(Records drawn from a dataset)
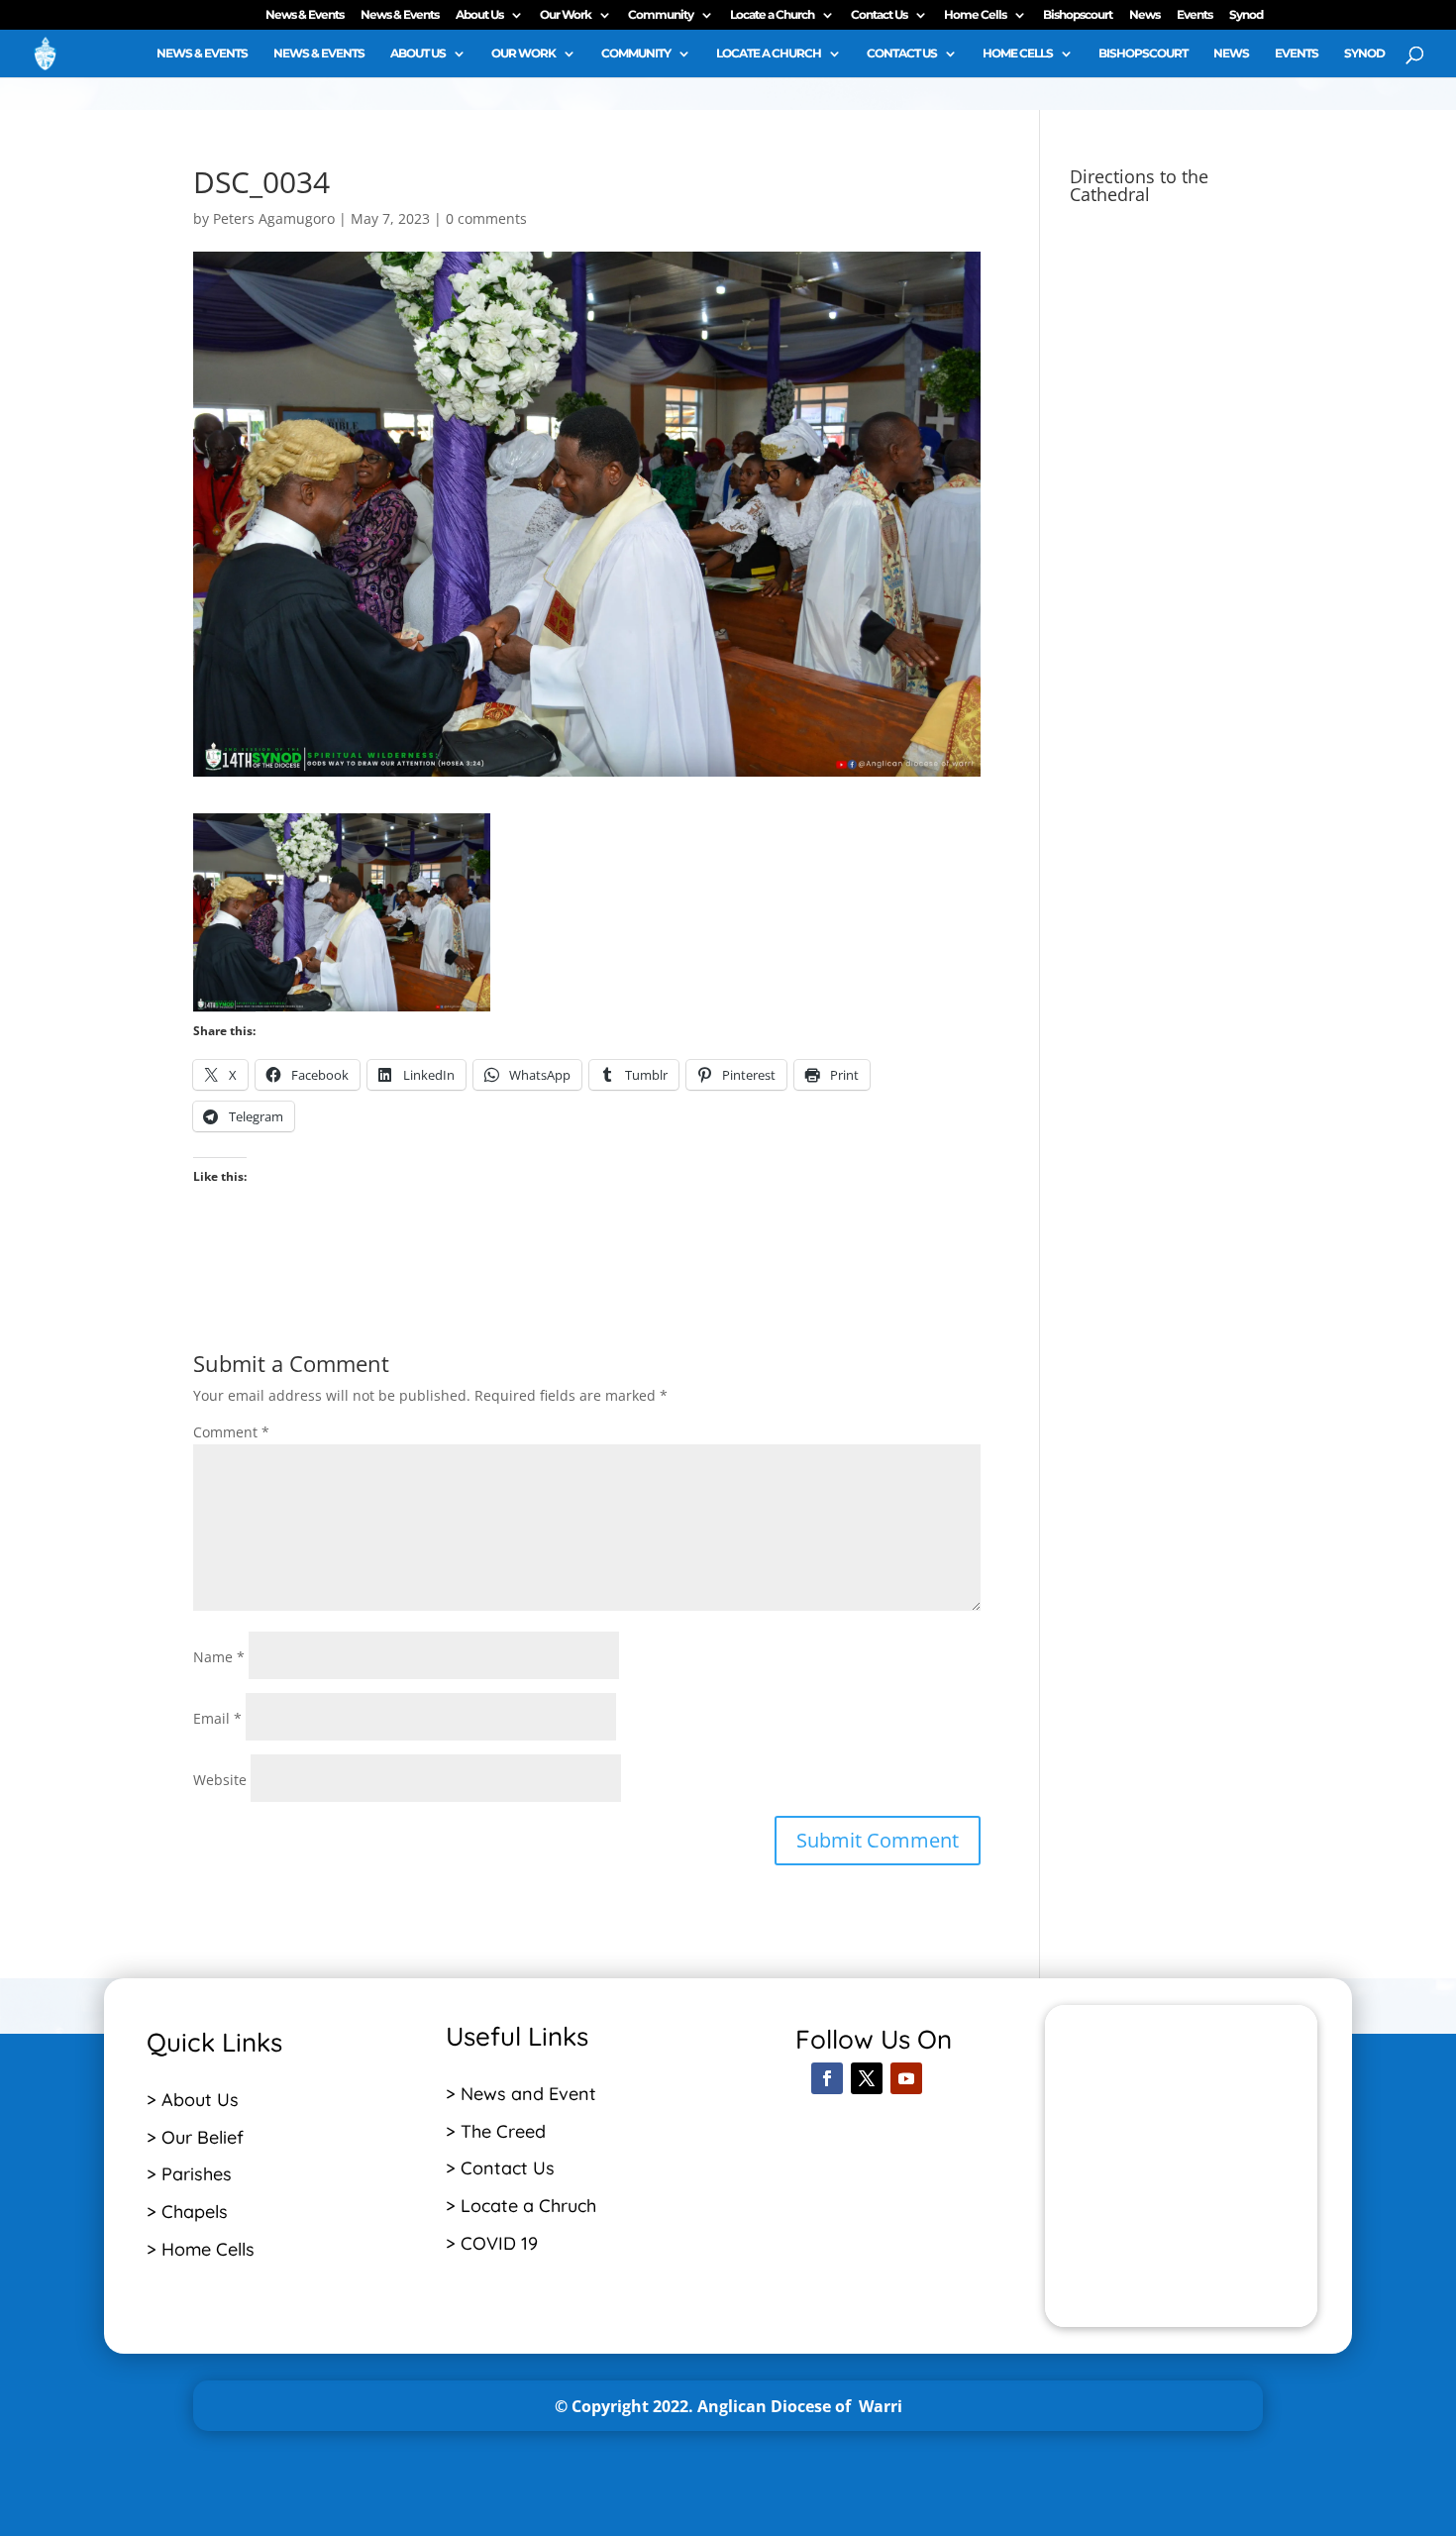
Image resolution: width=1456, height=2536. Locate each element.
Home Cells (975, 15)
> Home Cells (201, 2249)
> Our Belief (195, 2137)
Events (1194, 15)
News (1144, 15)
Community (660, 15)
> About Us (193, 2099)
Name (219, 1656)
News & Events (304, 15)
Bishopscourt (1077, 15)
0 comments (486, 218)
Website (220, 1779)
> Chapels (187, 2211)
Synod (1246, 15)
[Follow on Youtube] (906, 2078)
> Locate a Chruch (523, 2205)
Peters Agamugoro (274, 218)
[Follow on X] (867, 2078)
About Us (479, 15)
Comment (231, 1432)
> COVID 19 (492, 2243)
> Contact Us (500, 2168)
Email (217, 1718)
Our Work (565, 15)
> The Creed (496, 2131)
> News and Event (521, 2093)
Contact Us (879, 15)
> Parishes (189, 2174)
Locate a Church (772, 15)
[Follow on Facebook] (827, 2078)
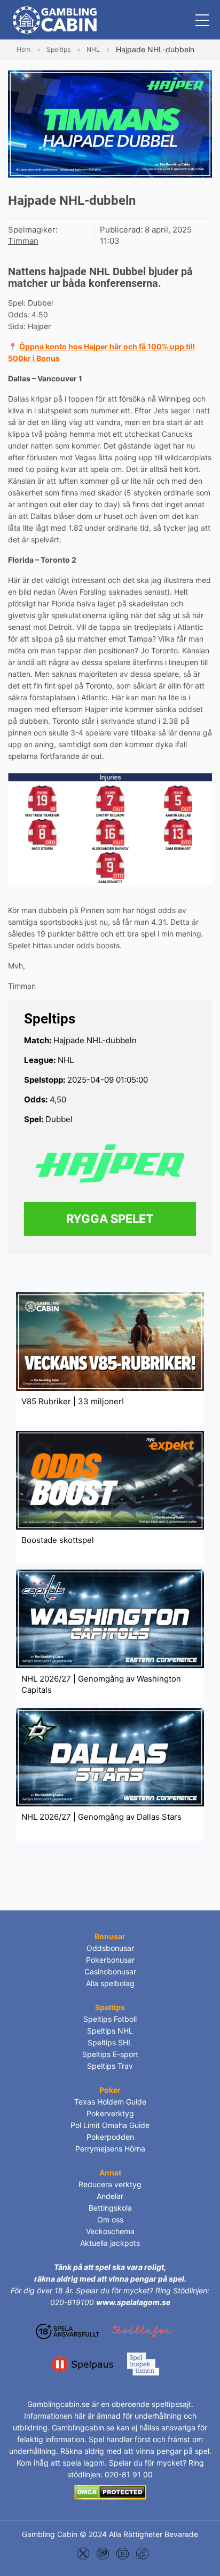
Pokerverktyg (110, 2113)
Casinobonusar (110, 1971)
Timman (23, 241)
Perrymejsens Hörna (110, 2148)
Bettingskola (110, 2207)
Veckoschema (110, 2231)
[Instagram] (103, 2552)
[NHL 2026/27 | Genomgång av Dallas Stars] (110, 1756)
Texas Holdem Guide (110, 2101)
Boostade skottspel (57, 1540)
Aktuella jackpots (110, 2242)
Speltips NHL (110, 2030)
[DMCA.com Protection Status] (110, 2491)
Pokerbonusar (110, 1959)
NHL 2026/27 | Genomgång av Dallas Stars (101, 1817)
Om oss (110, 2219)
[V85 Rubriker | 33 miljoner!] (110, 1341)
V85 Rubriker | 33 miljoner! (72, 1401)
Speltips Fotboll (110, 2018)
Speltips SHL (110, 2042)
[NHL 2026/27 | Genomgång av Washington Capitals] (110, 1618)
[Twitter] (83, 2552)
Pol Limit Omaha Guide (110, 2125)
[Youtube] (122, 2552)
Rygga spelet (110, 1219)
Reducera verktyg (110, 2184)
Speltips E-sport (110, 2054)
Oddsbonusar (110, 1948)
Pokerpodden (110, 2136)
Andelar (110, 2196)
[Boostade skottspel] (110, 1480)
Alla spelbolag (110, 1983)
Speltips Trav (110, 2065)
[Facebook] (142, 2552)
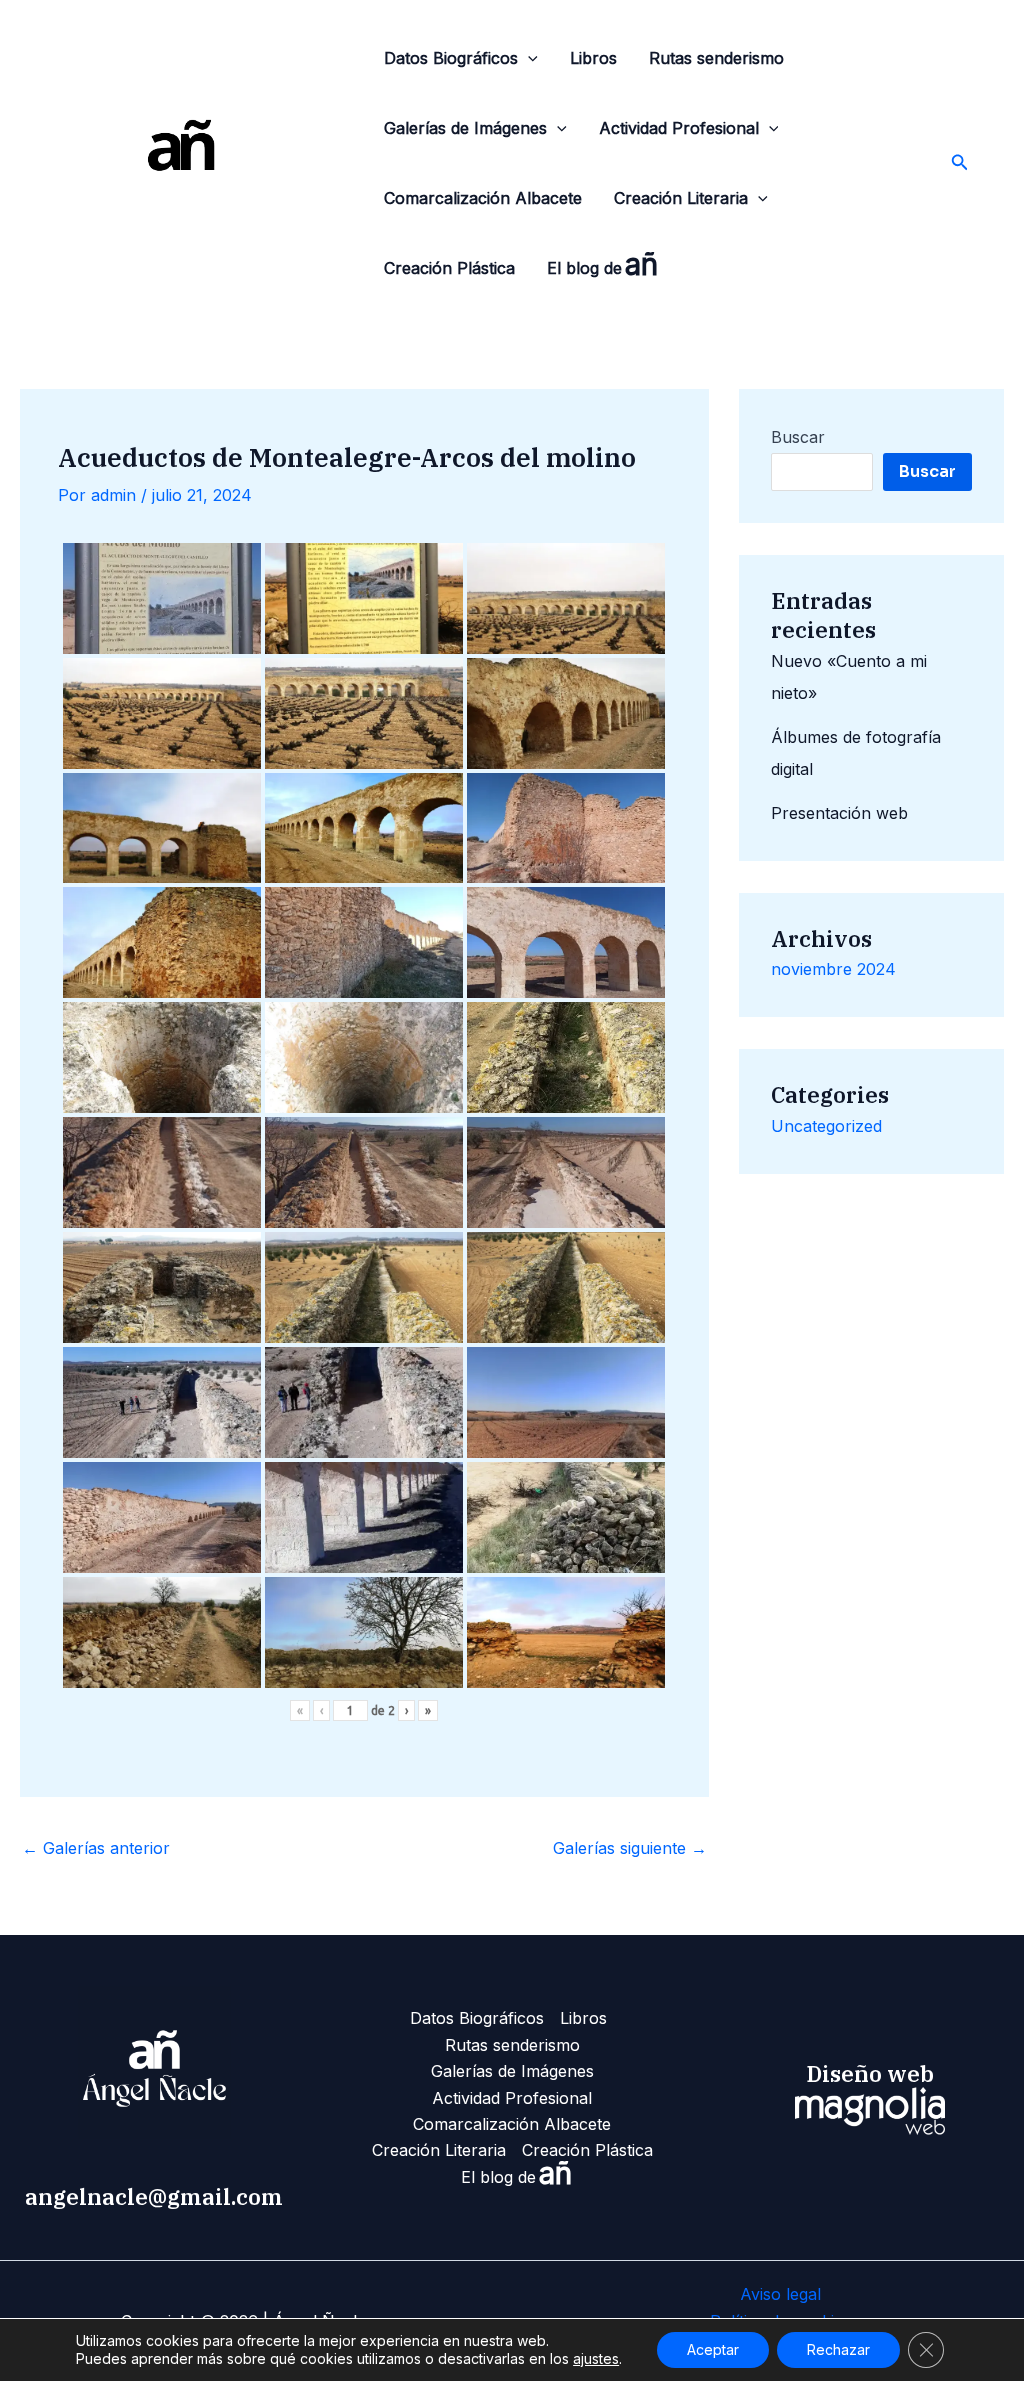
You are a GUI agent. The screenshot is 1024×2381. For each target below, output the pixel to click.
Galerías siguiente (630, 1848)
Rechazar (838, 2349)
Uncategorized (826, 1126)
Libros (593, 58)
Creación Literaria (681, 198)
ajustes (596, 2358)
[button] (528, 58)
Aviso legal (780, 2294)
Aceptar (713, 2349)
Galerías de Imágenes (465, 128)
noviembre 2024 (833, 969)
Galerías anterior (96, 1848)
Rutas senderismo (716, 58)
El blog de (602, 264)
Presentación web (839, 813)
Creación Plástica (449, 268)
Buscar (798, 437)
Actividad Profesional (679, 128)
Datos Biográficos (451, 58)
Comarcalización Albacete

Exercise goal>
Indicate how many lines in the records above contain the word "skottspel", giving only the number.

Answer box>
2